Barber is a retired teacher who has been a substitute for the last two years. She said she doesn’t feel safe being a substitute due to asthma and other underlying health conditions.
“It’s just too risky. If I had known that there would be a specific cohort — like I would only go into one classroom and that classroom was 10 to 15 students — then I might consider that was safer for me,” Barber said this week. “I’m not as confident right now given what protocols have been put in place.”
Students are set to return to classrooms on Sept. 8. The province has left it up to different school divisions to determine what sort of restrictions they will have in place.
Many divisions have come up with some sort of mask requirement for places where social distancing is not possible. Regina’s public and Catholic school divisions have also adjusted high school schedules to keep student movement to a minimum.
Barber and Deborah Bidulka, another substitute, joined NDP Education Critic Carla Beck to bring up a number of concerns, including a lack of available subs, cohorting strategies and financial help if a teacher needs to spend 14 days in quarantine due to COVID-19.
“There are substitutes who aren’t retired but they rely on this as their income so they’re going to take as many jobs as they can because financially that’s their bread and butter,” Barber said. “Some may be in 10 different schools and 10 different classrooms in a month.”
Beck said the funding issue is one that has been coming up for a while now.
“It’s something (NDP officials) have been asking for going back to the spring repeatedly. Very recently we saw the application of the $40 million from the contingency funds, (but with) only $20 million of that available for things like reducing class sizes and substitute teachers,” Beck said.
“School divisions are reluctant or in a difficult place to be hiring a lot of additional staff or making those sort of promises and sick time or cohorting without some guarantees from the provincial government.”
Saskatchewan Education Minister Gord Wyant said substitute teachers will be handled similarly to previous years.
“There’s a list of substitute teachers that each school division has and those school divisions bring those substitutes in when they can,” Wyant said. “Our plan is when substitute teachers do come into schools that they’re kept in perhaps one or two schools to minimize their movement through the school divisions so we want to ensure contact is reduced.
“We want to ensure they are treated in much the same way that regular teachers are.”
Barber said for colleagues she has talked to, one of the biggest concerns they have is financial security.
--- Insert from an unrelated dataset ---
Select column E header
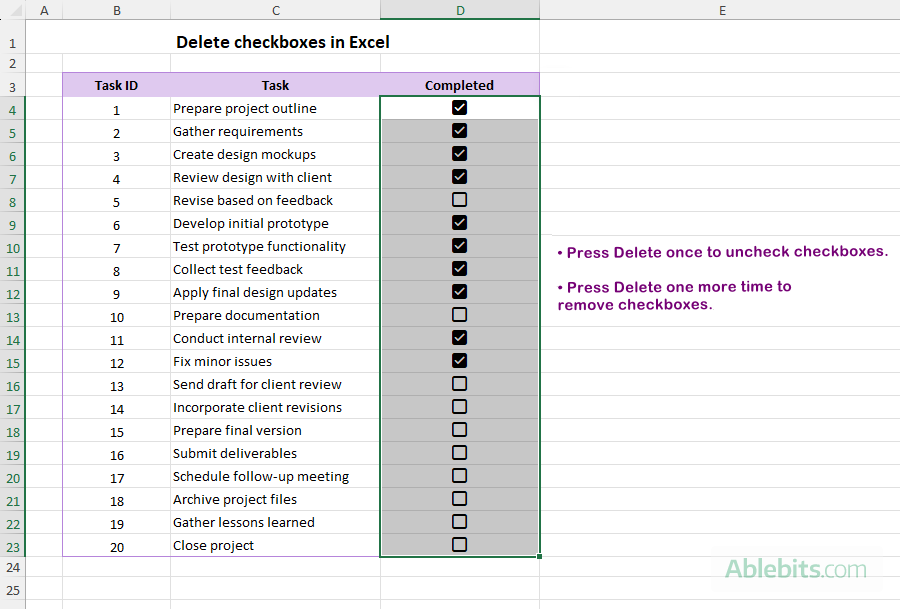 point(721,9)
“What do (substitutes) do when they’re quarantined? Who’s going to help them cover that 14 day loss of income?” Barber said.
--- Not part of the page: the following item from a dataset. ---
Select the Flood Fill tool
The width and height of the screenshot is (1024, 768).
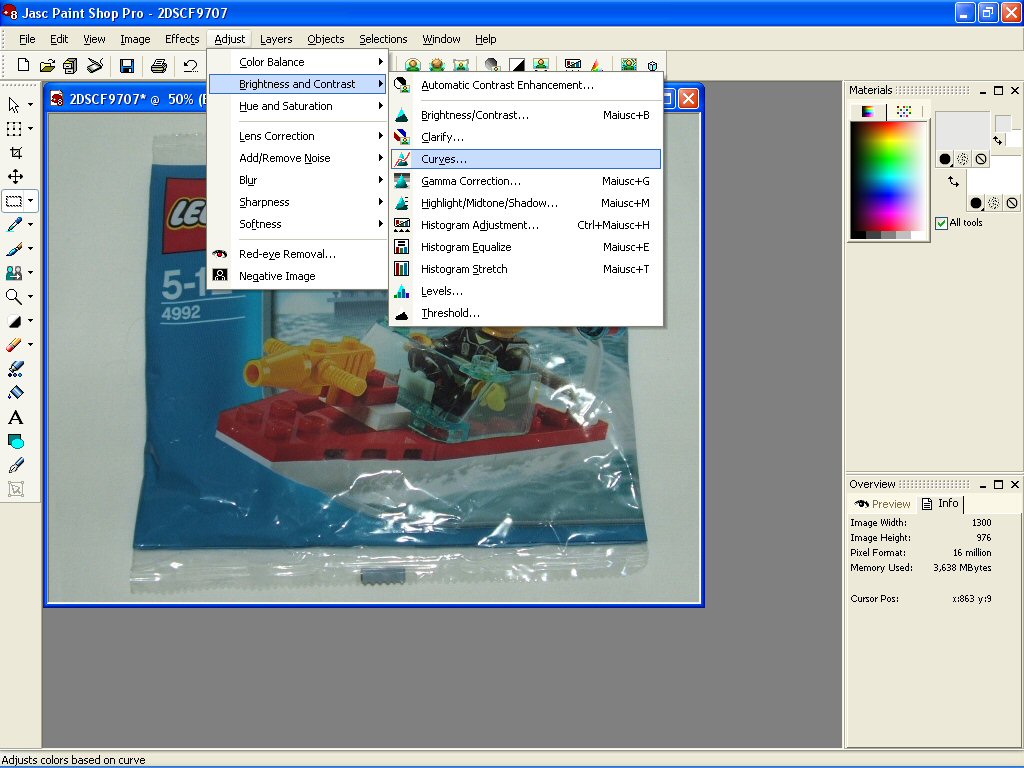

Bidulka said she has concerns over the number of substitute teachers that will be available, especially during flu season.
“I’ve heard through the grapevine that some teachers are not going back because either they are immune-compromised or in some cases they’re worried (because) they don’t just sub, they work another job. The other job probably makes more money than they would subbing and so they’ve decided they will do the other job instead of subbing,” Bidulka said.
“During flu season, it’s not uncommon for several teachers to be missing at one time because it goes through schools like wildfire. That’s why I’m worried about COVID.”